Art & Exhibitions
Walter Robinson’s First Solo Museum Survey Opens in Philadelphia
His photo-based paintings touch on both the banal and the mythic.
His photo-based paintings touch on both the banal and the mythic.
Brian Boucher ShareShare This Article
Barry Blinderman first laid eyes on Walter Robinson’s paintings 35 years ago, and he’s never forgotten that first encounter. The specific piece, Blinderman said Friday at the opening of a survey of Robinson’s work at the Galleries at Moore College of Art & Design, was Man with Bottle (1980), whose subject, in the midst of a bar brawl, wields a broken wine bottle.
“He’s such a forceful painter,” said Blinderman, who curated the show. He was effusive about the artist, who is known for paintings of pulp fiction book covers, catalogue models, hamburgers, and the occasional kitten. “As banal as the subjects seem, they always ring bells on a personal and even mythic level.”
The show, which is Robinson’s first solo museum retrospective, was first staged at the University State Galleries of Illinois State University, Normal, where Blinderman is curator.
In contrast to Blinderman’s enthusiasm, Robinson deflected our attempt to congratulate him on the show in his typical self-effacing style. “Luckily, I still had most of the paintings in my possession,” he said, “so it wasn’t that hard to organize.”
Related: David Ebony Interviews Artist and Editor Walter Robinson on His Parallel Lives
Many know Robinson primarily as a writer and editor. After writing for Art in America for two decades, he founded artnet magazine, the predecessor to artnet News, in 1996, before many people were using email. He continued there until the magazine’s closing in 2012, at which time he returned to painting. Since then, his artwork has come back into the public eye, with shows including a 2014 solo at New York’s Lynch Tham Gallery.
The 80 paintings in the retrospective span from 1979 to the present, and encompass many of the artist’s themes, including, in addition to the subjects noted above, still lifes of pharmaceutical products and alcoholic beverages, portraits of family members and fellow artists, spin paintings (predating those of a certain YBA), and pornographic imagery.
An early canvas, Woman III (1984), with its unmistakable allusion to Willem de Kooning, partakes not only of high-minded references but also of crass humor—its subject is a Tampax box. The brushy treatment of the background hazily refers to the legacy of the Abstract Expressionists that still hung heavy over Robinson’s adopted city, where he had come from Tulsa, Oklahoma, to study art history and psychology at Columbia University.
A more recent painting, Savarin (2013), shows a container of McDonald’s French fries. Even this depiction of a guilty pleasure holds a sly allusion, here to Jasper Johns’s sculpture of a Savarin coffee can filled with paintbrushes. In Robinson’s take, the artist’s tool has morphed into a high-calorie, salty indulgence.
“Ah, yes,” Robinson joked, speaking of that painting, “it’s the threshold between the spiritual and the carnal.”
Robinson’s joking fails to mask his seriousness; the writer Carlo McCormick has said that his work displays “a devious sense of irony done with incredible sincerity.” In 1983, as deconstructionist philosophers argued that everything was a social construct and nothing genuine, he undertook to paint his wife and his young daughter, on the premise that his love for them was anything but constructed.
Even so, his depictions of them are somewhat cheeky. One painting shows his wife at her toilet, but with a twist. “It’s the first painting of a woman flossing in the history of art,” Blinderman said. “I guarantee it.”
Intimacy and art are tricky territory, as we see in two recent paintings based on pulp fiction book covers. My Love is Violent (2011) has a moody-looking artist leering at his model, who’s just pulled on a robe, as he shows her his canvas. The painter in Art Colony (2012) seems less menacing, with his blond hair, smile, and pink pants, but his busty model seems apprehensive as he grasps her by the shoulders.
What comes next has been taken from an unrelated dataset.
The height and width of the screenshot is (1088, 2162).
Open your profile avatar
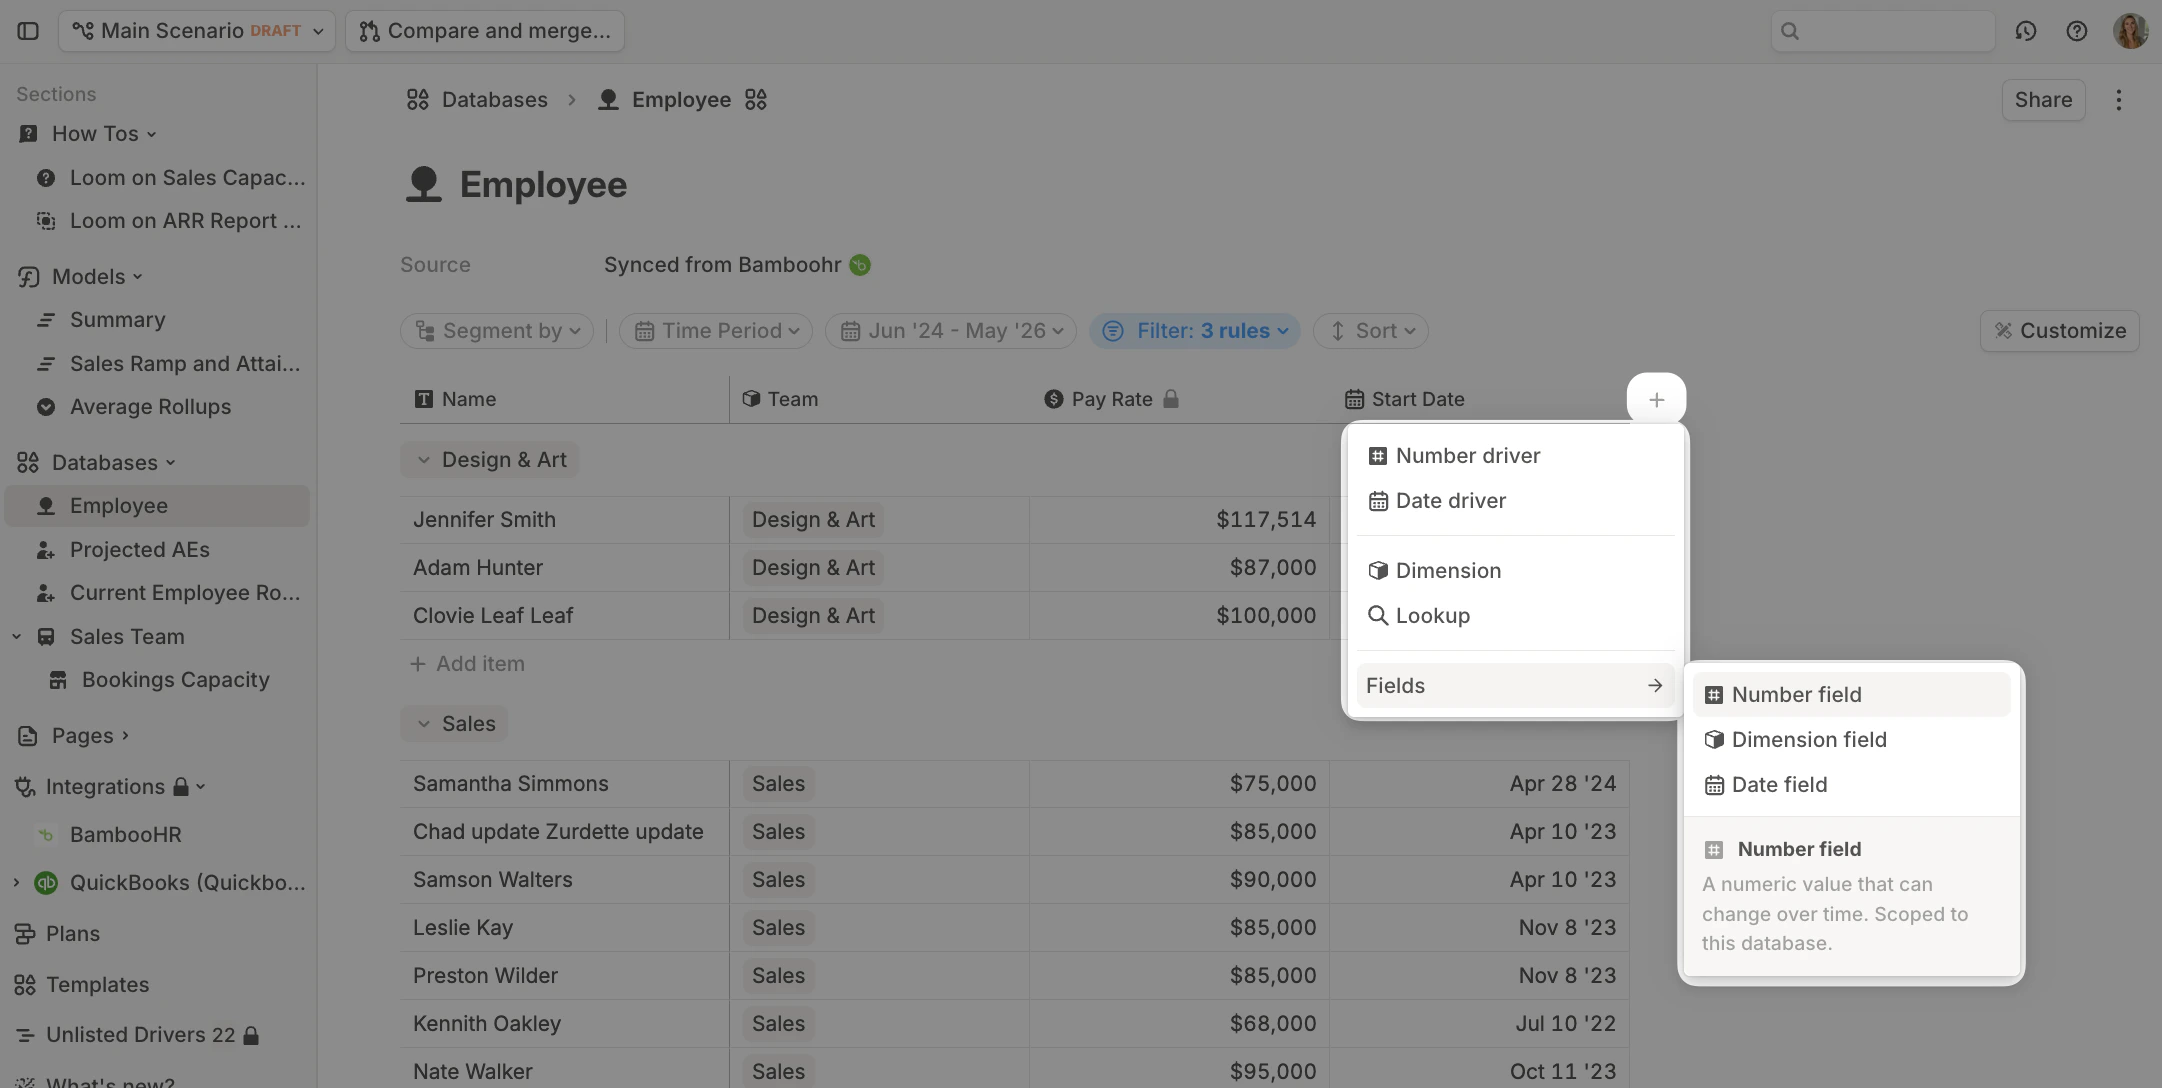coord(2132,31)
Elsewhere, Robinson’s enterprise is seemingly more dryly intellectual, as in his paintings of clothing and models from Land’s End and J. Crew catalogues. Even there, though, his subject is lust of a consumerist sort.
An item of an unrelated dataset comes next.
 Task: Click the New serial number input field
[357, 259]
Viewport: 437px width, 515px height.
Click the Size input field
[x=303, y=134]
Standing in front of Lavender Shadow Plaid (2014), depicting the image of a button-down shirt from a catalogue, Blinderman pointed out that it’s perhaps no accident that the image of a garment served Robinson as a readymade, since Duchamp appropriated the word readymade from the textile industry when mass-produced clothing was new. Before that, he pointed out, we all went to tailors.
“And,” he went on, “the shirt is wrapped around a cardboard support just as a canvas is wrapped around a wooden frame, so I don’t think this painting is just a comment on geometric abstraction.” Pointing to a nearby painting of a pair of boots, he said, “and I don’t think that one is just a comment about Vincent van Gogh’s painting of shoes.”
“Did Walter have all this in mind?” he said. “I don’t know, but it’s all part of the game.”
“Walter Robinson: Paintings and Other Indulgences” is on view at the Galleries at Moore College of Art & Design through March 12, 2016.